Court Nixes Landmark Verdict for Ailing Smoker

(CN) - A Florida woman with emphysema who won a landmark $300 million judgment against Phillip Morris must face a new trial on damages, an appeals court ruled.

In a 2006 complaint, Lucinda Naugle claimed that Philip Morris knew that smoking cigarettes was addictive and harmful to a smoker's health, but hid that information from the public. She claimed that she began smoking in 1968, quit in 1993 and now has emphysema.

A jury in Fort Lauderdale, Fla., found in 2009 that Philip Morris was negligent and owed her more than $300 million. The verdict said Naugle bore only 10 percent of the blame for her emphysema, while Philip Morris was 90 percent to blame because of its advertising campaigns.

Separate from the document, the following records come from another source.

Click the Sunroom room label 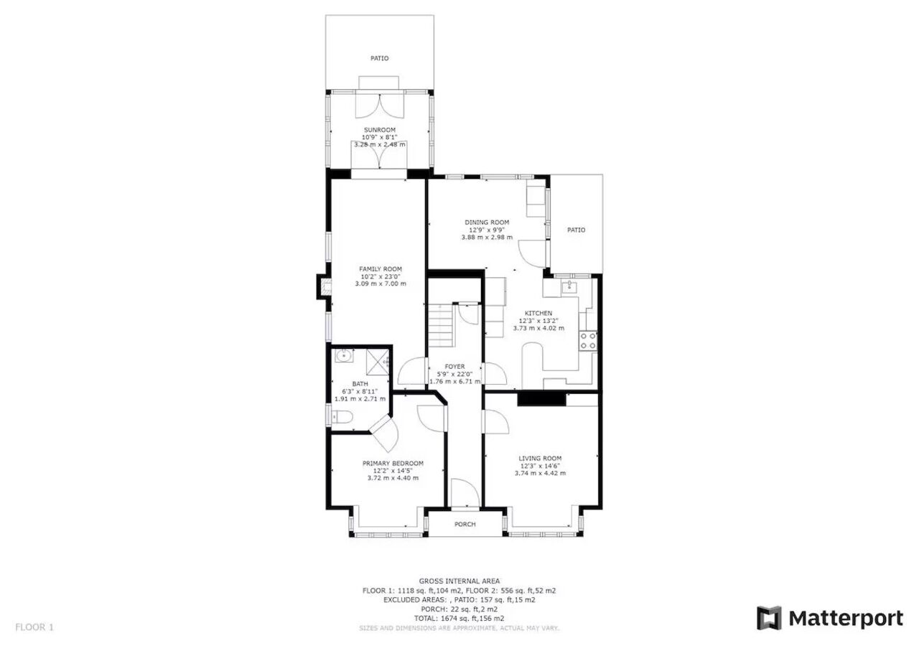point(380,130)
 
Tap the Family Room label point(381,269)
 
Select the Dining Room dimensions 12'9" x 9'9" point(487,230)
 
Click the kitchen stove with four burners point(588,341)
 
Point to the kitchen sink point(569,286)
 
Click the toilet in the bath point(342,417)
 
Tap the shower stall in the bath point(378,362)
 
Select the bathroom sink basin point(344,355)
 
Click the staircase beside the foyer point(441,325)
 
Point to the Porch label point(465,524)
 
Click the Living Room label point(540,459)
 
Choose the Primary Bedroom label point(393,464)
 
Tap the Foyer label point(454,366)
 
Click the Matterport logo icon point(769,618)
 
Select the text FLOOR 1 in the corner point(34,627)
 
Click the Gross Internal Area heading point(459,581)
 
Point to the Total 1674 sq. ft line point(459,618)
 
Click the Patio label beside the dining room point(576,230)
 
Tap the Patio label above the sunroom point(380,58)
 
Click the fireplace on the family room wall point(324,286)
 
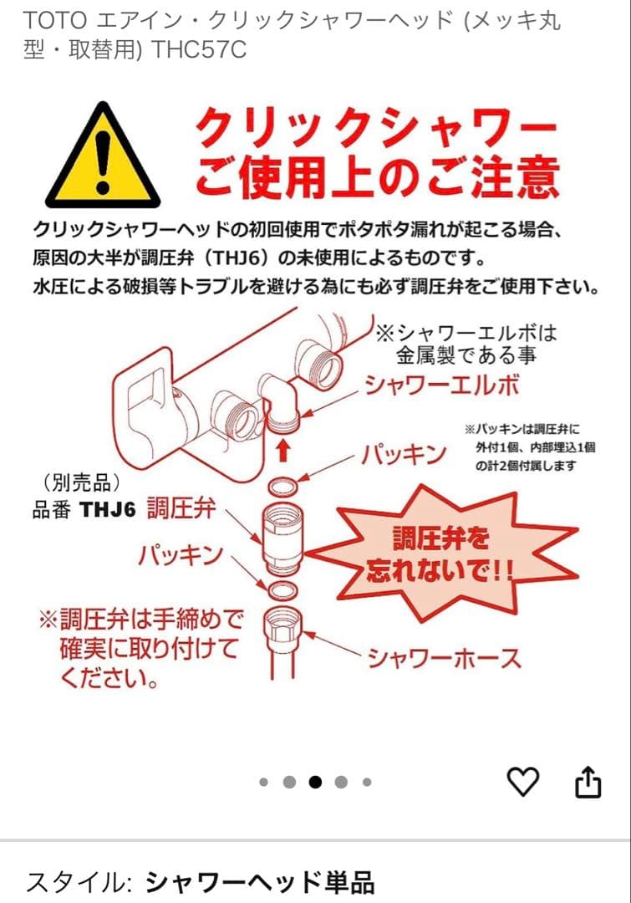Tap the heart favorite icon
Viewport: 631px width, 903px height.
(524, 782)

Though the court shaved a few million off the award of compensatory damages, and reduced the punitive damages by 90 percent, Philip Morris still appealed the recalculated $36.7 million judgment.

The Fourth District Court of Appeal affirmed in June, but made an about-face last week after rehearing the case. It now says 64-year-old Naugle must face a new trial to determine damages.

"PM USA argues that because the trial court expressly found that both the compensatory and punitive damages awards were infected by passion and prejudice, and that the jury disregarded the court's instructions, likely including punishment for non-party harms in awarding punitive damages, the awards must be set aside because these errors cannot be cured by remittitur," the unsigned opinion states. "Instead, PM USA argues a new trial is the proper remedy. Under the unique facts of this case, we agree."

In deeming the jury's award excessive, the trial court had noted that: "The jury was moved by passions - sympathy for [Naugle's] suffering and anger toward PM USA's conduct and strategy, resulting in the failure to follow my instructions that the damages awarded shall be based solely on PM USA's conduct directed to this plaintiff, and the harm caused to this plaintiff." (Emphasis added by appeals court.)

Thousands have file suit against tobacco companies since 1998 when seven of the largest tobacco companies agreed to a $206 billion master settlement involving 46 states.